━━ Provided data
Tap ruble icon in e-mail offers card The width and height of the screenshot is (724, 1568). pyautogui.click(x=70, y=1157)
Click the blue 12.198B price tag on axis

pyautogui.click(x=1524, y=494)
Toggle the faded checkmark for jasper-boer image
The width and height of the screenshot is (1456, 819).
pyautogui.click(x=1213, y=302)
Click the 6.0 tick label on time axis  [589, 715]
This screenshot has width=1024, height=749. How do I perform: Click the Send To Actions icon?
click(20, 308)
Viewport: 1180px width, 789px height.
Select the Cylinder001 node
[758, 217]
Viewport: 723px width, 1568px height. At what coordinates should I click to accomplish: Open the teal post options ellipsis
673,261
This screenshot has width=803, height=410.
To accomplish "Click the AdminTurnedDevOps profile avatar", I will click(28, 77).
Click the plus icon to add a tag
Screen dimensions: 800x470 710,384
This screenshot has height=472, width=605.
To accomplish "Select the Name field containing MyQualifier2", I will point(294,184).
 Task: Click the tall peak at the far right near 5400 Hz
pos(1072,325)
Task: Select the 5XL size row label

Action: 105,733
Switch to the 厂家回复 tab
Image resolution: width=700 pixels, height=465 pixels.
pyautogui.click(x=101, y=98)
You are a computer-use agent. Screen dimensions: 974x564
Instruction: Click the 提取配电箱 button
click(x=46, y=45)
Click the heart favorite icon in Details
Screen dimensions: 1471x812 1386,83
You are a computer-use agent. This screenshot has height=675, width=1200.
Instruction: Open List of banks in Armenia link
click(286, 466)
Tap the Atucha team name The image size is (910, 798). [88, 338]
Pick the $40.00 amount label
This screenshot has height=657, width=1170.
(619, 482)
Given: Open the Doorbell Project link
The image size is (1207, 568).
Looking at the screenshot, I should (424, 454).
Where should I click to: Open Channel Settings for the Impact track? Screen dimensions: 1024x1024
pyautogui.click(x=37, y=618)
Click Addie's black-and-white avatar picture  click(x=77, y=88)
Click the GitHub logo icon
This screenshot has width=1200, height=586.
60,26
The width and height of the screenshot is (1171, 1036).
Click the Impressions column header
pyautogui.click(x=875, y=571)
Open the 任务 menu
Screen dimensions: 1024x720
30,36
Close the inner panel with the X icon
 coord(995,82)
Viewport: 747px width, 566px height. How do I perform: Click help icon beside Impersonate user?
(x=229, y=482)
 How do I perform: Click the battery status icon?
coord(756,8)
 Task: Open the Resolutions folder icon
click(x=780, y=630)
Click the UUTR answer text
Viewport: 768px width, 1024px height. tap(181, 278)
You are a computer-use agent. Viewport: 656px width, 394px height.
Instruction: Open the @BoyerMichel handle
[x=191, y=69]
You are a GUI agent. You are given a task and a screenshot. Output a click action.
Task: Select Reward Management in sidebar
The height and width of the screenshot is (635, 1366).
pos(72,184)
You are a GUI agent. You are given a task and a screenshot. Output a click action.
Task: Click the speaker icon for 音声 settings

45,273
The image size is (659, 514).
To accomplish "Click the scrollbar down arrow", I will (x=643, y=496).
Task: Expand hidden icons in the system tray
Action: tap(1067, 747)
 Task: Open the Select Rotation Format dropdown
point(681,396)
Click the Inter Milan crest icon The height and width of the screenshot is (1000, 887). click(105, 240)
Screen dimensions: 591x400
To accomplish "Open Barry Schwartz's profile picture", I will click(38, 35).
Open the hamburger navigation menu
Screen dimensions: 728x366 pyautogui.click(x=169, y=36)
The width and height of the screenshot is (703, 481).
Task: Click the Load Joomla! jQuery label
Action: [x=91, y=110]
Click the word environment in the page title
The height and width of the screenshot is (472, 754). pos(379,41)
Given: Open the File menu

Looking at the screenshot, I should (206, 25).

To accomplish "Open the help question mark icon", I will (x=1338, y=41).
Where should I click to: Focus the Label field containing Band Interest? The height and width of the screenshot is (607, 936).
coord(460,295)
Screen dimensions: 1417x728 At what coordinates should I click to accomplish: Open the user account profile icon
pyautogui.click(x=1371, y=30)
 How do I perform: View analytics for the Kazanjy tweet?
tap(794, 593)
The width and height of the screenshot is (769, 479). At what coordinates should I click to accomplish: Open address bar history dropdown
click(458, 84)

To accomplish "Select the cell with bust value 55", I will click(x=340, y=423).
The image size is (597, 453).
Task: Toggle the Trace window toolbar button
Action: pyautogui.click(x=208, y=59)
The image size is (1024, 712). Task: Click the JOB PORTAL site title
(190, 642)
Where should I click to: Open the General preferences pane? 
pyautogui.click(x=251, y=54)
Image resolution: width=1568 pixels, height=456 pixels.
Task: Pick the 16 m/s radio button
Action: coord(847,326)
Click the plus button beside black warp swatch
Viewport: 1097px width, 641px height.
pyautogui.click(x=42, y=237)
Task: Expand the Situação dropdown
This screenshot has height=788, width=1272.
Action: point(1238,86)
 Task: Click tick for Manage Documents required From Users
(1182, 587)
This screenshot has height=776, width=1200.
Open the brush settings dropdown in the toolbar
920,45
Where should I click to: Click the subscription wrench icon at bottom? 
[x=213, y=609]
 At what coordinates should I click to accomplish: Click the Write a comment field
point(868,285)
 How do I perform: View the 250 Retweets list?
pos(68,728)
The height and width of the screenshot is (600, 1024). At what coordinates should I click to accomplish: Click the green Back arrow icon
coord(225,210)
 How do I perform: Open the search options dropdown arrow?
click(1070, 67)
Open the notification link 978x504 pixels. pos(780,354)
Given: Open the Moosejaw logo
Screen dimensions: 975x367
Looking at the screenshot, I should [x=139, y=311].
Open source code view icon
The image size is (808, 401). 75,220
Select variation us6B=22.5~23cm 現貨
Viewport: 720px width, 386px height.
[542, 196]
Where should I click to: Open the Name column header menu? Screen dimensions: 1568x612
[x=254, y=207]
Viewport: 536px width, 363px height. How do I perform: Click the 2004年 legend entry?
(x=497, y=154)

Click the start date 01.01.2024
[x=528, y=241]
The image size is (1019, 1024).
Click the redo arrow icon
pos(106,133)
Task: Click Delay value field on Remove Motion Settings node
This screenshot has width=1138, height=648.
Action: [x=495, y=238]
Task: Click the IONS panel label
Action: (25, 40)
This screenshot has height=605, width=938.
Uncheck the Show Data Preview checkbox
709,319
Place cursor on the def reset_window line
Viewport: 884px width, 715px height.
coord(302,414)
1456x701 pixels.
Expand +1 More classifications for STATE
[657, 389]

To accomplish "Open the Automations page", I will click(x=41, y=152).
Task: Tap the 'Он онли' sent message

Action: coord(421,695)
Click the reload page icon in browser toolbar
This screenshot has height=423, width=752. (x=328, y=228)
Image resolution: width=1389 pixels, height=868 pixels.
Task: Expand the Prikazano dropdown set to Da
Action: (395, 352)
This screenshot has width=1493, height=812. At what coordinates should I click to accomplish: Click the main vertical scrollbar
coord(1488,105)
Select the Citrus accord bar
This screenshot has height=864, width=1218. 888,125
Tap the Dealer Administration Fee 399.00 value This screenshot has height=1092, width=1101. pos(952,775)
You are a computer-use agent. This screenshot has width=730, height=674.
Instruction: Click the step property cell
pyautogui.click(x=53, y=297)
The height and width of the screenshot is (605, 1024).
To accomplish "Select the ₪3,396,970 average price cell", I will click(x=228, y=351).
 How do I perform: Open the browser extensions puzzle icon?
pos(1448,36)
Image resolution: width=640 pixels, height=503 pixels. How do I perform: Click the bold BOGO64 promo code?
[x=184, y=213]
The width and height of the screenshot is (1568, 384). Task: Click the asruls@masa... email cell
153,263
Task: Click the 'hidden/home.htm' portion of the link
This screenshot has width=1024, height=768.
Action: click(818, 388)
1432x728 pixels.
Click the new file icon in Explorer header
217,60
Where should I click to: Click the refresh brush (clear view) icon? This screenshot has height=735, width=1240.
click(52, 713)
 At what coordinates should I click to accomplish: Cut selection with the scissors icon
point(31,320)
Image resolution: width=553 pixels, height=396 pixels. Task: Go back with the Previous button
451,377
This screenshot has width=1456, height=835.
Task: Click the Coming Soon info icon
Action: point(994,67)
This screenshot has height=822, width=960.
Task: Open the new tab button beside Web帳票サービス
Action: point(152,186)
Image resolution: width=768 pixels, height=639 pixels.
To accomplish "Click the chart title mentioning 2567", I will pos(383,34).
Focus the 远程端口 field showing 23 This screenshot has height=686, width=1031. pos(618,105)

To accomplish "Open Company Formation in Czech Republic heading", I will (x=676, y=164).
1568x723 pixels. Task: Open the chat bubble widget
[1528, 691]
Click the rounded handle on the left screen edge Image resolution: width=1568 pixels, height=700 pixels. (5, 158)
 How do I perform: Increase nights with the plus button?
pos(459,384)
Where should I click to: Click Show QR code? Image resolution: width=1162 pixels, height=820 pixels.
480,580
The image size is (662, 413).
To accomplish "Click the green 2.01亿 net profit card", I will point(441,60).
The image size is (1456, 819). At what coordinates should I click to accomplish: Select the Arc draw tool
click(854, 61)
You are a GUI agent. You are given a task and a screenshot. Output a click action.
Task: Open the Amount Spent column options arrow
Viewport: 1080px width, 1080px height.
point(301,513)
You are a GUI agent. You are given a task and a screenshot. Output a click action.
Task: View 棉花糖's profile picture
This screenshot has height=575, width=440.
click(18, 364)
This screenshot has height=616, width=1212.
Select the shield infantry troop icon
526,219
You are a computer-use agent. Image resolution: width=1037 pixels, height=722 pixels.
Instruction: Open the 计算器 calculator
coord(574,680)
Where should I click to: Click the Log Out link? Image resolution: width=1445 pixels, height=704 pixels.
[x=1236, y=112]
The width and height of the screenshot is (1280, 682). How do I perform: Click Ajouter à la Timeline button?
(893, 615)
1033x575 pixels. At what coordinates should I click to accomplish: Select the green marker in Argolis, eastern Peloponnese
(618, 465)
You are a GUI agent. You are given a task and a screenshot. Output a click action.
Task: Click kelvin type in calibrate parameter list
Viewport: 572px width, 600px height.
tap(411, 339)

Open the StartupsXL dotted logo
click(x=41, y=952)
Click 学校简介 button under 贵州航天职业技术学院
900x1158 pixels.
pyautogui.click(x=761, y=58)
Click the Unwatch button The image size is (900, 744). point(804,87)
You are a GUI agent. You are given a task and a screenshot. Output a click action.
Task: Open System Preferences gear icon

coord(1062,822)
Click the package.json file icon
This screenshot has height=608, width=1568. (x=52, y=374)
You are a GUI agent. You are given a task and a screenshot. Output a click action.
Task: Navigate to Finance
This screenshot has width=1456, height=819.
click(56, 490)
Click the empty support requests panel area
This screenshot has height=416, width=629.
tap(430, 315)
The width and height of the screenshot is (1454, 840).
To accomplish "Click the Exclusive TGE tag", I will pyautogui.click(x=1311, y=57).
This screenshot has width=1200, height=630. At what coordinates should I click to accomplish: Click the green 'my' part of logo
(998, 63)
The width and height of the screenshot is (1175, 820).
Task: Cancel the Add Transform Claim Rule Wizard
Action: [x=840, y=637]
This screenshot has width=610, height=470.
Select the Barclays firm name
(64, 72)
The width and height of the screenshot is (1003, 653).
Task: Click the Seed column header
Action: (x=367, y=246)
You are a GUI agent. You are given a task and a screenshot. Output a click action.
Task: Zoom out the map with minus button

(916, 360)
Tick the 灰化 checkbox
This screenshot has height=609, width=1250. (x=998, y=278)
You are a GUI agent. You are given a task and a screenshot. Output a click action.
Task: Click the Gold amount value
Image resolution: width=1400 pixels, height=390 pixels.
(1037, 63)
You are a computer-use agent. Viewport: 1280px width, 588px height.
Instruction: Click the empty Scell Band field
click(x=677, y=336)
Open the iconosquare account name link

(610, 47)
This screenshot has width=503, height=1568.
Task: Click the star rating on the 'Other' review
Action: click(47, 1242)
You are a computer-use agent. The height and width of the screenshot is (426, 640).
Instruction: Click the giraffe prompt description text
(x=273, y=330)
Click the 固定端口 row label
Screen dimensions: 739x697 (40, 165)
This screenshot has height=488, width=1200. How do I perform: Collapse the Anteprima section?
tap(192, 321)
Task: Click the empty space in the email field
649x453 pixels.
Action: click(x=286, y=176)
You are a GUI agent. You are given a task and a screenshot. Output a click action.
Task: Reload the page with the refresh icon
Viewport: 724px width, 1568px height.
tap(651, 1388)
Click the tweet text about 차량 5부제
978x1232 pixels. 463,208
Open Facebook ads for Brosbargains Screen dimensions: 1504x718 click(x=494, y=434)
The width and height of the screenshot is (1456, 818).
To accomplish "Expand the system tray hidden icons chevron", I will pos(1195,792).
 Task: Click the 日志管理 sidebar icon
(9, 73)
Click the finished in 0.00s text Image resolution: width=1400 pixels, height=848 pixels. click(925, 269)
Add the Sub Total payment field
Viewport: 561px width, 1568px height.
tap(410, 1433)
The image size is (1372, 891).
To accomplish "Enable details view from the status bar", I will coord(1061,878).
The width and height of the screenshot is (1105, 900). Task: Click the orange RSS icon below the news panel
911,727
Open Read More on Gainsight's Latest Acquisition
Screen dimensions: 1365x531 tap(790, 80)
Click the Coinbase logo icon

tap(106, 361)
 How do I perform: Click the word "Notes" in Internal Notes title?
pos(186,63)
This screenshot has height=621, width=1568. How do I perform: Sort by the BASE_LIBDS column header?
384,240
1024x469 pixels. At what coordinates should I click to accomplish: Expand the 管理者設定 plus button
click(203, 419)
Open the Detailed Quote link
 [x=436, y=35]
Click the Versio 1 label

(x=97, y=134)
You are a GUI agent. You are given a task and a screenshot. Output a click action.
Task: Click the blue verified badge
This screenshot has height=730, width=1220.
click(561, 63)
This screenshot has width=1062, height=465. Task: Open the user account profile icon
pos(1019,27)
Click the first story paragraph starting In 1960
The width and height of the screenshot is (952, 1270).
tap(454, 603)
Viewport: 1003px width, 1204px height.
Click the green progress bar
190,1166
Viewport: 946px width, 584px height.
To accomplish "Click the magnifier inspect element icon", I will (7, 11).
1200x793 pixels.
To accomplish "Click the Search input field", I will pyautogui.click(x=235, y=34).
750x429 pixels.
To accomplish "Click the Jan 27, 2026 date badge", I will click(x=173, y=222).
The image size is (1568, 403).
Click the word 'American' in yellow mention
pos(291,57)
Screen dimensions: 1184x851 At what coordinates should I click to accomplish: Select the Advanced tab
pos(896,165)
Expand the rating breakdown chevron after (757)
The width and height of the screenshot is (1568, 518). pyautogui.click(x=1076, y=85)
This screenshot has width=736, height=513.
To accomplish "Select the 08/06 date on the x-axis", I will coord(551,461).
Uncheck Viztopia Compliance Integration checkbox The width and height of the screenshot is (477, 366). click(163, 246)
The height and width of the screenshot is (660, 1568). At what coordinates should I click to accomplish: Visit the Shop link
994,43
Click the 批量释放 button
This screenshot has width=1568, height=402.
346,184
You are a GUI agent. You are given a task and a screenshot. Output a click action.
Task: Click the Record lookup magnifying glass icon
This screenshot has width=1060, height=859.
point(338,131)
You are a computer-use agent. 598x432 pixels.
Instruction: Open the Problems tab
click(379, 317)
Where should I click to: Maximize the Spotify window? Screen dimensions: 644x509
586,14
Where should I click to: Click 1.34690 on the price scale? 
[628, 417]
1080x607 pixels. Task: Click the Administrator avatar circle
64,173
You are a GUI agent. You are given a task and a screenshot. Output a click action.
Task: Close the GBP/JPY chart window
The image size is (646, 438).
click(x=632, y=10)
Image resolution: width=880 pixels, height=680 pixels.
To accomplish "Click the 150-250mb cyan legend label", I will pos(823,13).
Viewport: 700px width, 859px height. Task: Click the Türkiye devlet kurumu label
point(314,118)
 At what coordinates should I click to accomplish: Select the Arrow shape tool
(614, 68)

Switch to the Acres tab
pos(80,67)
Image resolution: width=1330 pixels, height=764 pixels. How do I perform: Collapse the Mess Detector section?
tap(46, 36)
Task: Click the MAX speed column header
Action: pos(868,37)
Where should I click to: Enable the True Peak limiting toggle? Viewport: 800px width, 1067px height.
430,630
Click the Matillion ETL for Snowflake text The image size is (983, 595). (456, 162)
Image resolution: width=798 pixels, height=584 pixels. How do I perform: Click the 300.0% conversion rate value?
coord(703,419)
━━━━
Exercise brief
From the data above, output only the lines between the line containing "How do I perform: Click the battery" and the line containing "Task: Select Reward Management in sidebar", inclusive, exactly as written.

Answer to this exercise
 How do I perform: Click the battery status icon?
coord(756,8)
 Task: Open the Resolutions folder icon
click(x=780, y=630)
Click the UUTR answer text
Viewport: 768px width, 1024px height. tap(181, 278)
You are a computer-use agent. Viewport: 656px width, 394px height.
Instruction: Open the @BoyerMichel handle
[x=191, y=69]
You are a GUI agent. You are given a task and a screenshot. Output a click action.
Task: Select Reward Management in sidebar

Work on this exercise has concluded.